Methods Following mastectomy in 100 breasts, the directions of lymph flow from the chest wall was compared between the SLNB omission, SLNB, Ax, and Ax followed by VLNT groups using indocyanine green (ICG) lymphography in cross-sectional study. In order to visualize differences in the direction of lymph outflow in each group, a breast chart mimicking the radar chart was created. Lymph flow on the deep DIEP flap was also investigated.

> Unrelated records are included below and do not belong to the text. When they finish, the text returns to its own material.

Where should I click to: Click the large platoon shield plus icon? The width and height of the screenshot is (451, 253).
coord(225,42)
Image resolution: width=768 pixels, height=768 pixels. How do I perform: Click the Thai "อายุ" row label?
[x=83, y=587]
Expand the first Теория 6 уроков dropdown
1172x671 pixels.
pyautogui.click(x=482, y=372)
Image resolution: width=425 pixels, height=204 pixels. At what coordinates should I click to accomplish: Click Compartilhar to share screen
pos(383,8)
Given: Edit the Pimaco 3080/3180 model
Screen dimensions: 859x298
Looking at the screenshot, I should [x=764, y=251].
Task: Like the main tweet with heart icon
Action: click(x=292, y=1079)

Results: In the SLNB omission group, the direction of ICG drainage in the chest was toward the ipsilateral axilla in all breasts (100%). Lymph flow directing to the ipsilateral axilla was observed more frequently after SLNB than Ax (48% vs. 12.5%; p = 0.005); however, no significant difference was observed in the frequency of contralateral axillary route adoption between them (8% vs. 15%; p = 0.65). In the VLNT group, lymph flow to the ipsilateral axilla was not observed at a significantly higher frequency than in the Ax group (12.5% vs. 12.5%, p = 1.00). On the transferred DIEP flap, the lymph flowed anterograde or retrograde parallel to the anatomic course of the lymphatic vessels in all breasts.
Conclusion: To visualize the direction of lymph flow of the chest following mastectomy, ICG lymphography may be useful to discern the direction in which malignant neoplasms, including breast implant-associated anaplastic large-cell lymphoma, are transported and to plan for lymph flow restoration.